The decision by the Court of Appeal on September 21, 2020, has denied us the opportunity to do that.

Expert evidence

A final defining feature of our defence is that it is based on expert evidence. In this case, as in other complex litigation that involves highly technical or scientific issues, a judge may not arrive at findings or conclusions of his own, if his own views on matters requiring expert knowledge are unsupported by the scientific evidence that has been presented to the court.

To decide, for example, that there are “societal measures” that could be fully implemented within the next eleven years to avoid grave climate impacts on natural systems and human life, and that those measures are technologically and economically feasible, the judge would need to base his findings on expert evidence that was presented to him in the courtroom. Any purported finding that a package of “measures” on a global scale could cut the annual level of global emissions 50% (or even 25%) below the current level by 2030 would require expertise on matters related to economics, energy, technology, and other issues. A judge, unaided by relevant expert evidence, cannot make that kind of finding. The summary of expert evidence we presented offered no support for his conjectures about societal measures, which he did not even identify.
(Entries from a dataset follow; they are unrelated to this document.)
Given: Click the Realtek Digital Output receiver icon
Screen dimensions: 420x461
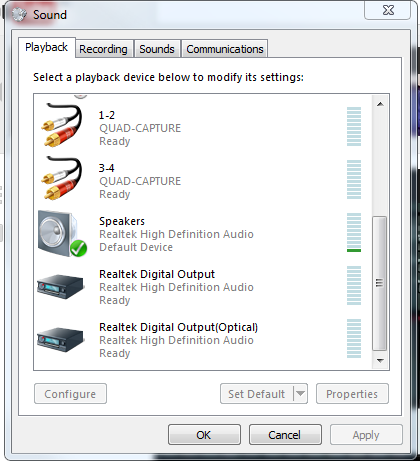Looking at the screenshot, I should click(x=60, y=287).
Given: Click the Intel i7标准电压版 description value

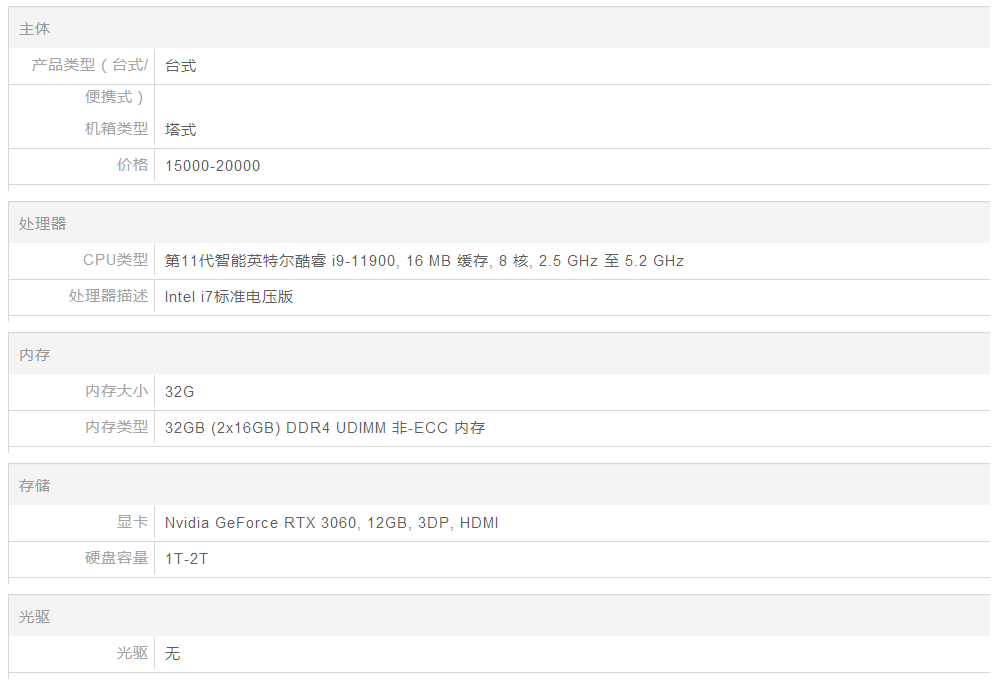Looking at the screenshot, I should (x=229, y=297).
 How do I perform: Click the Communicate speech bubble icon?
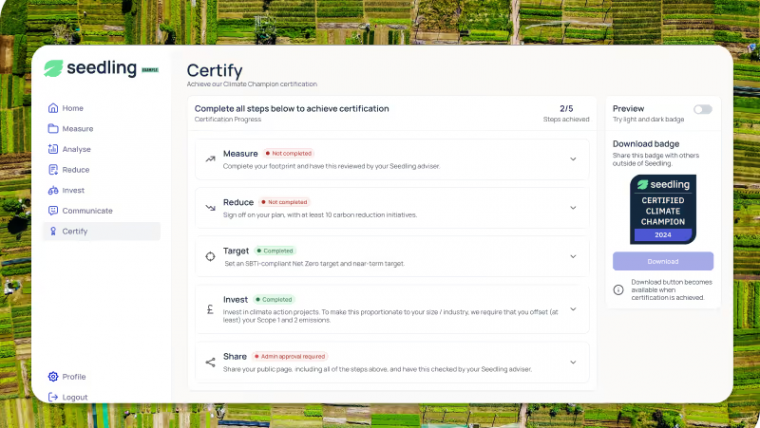click(x=53, y=211)
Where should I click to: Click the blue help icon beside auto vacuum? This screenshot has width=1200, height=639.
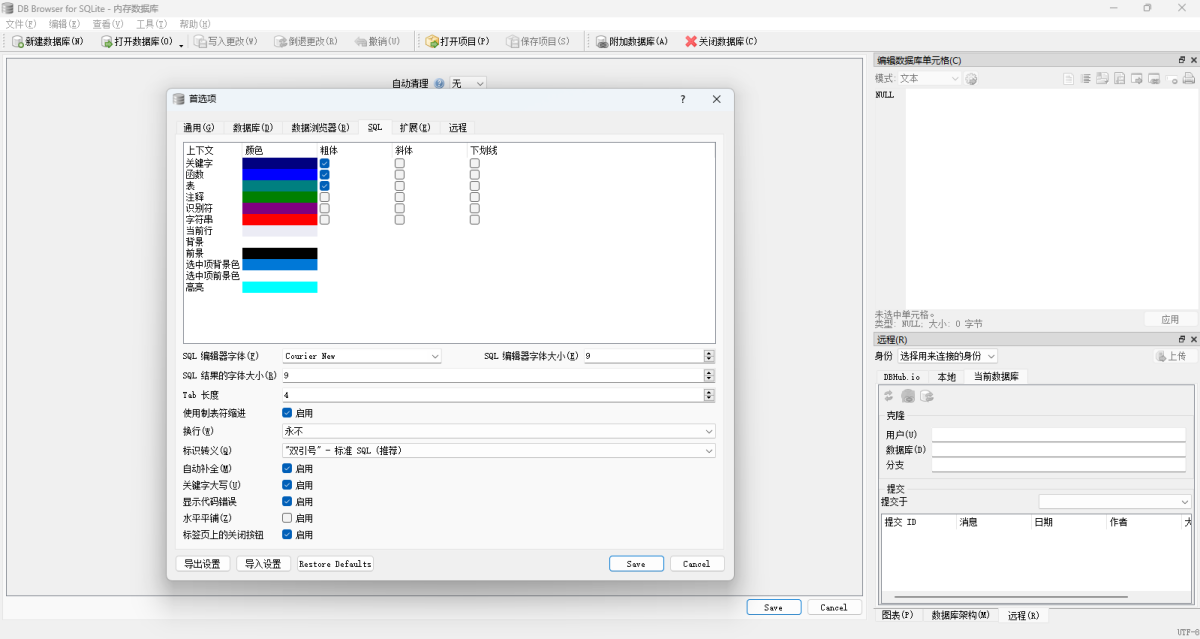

Additional Court Documents

Three additional documents, which were filed with court on November 22, 2018, provide further details about the background of this case. These documents are all accessible to the public in the court registry:

  • Notice of Application & Charter Notice: this 55-page document provides a summary of the proposed evidence and the legal basis of our case;
  • Second Affidavit of David Gooderham: sworn November 21, 2018, this document sets out evidence concerning my belief and understanding about the peril of climate change and the emissions implications of expanding oil sands production in Canada;
  • Affidavit of Jennifer Nathan: affirmed November 21, 2018, this document describes her background as an educator and high school science teacher who has for many years attempted to advance an understanding of climate change.

Statement before sentencing

I made a statement to the court before sentencing. I have now been sentenced to 28 days in jail.

Jennifer Nathan also made a statement to the court before her sentencing at the conclusion of our trial. Jennifer told the court:

The approval of the Trans Mountain pipeline to facilitate growth of the single largest source of emissions in Canada was a clear choice to knowingly continue on a pathway of doing willful damage just a little while longer. We don’t have a little while longer.

Conclusion

Here is how we summarize our belief and understanding of the situation all of us are now facing:

The warming of the earth is already far advanced. The impacts are already degrading human and natural systems. The losses are irreversible. We know that, if we act to the full extent of our capacities now and during the next twelve years, we have it in our power to halt this unfolding peril and curb the losses. We will not be able to avoid the further losses that will be caused as surface warming increases from the current level of 1°C to 1.5°C, and we probably cannot curb the deepening losses that will occur as warming moves above 1.5°C to 2.0°C.  But our opportunity is to at least limit the further loss and peril as warming moves significantly above 2°C. The scientific evidence is clear that the greatest losses and risks to human systems and natural systems will occur as warming approaches and then exceeds the 2°C. That is the immediate peril we can act to avoid.

— Notice of Application, “Factual Basis”, paragraph 80 at page 24

For that reason, we, along with many other people during 2018, acted to block access to the Westridge Marine Terminal, in an attempt to stop or delay the construction of the Trans Mountain expansion project.

In our application on December 3-4, 2018, at the Court House in Vancouver, we applied for leave to call evidence from climate scientists and others expert witnesses, who are qualified to testify on the matters set out in the Outline of Proposed Evidence. The purpose of that was to show that our beliefs are reasonably based on the available scientific evidence, and to show the gravity of the peril.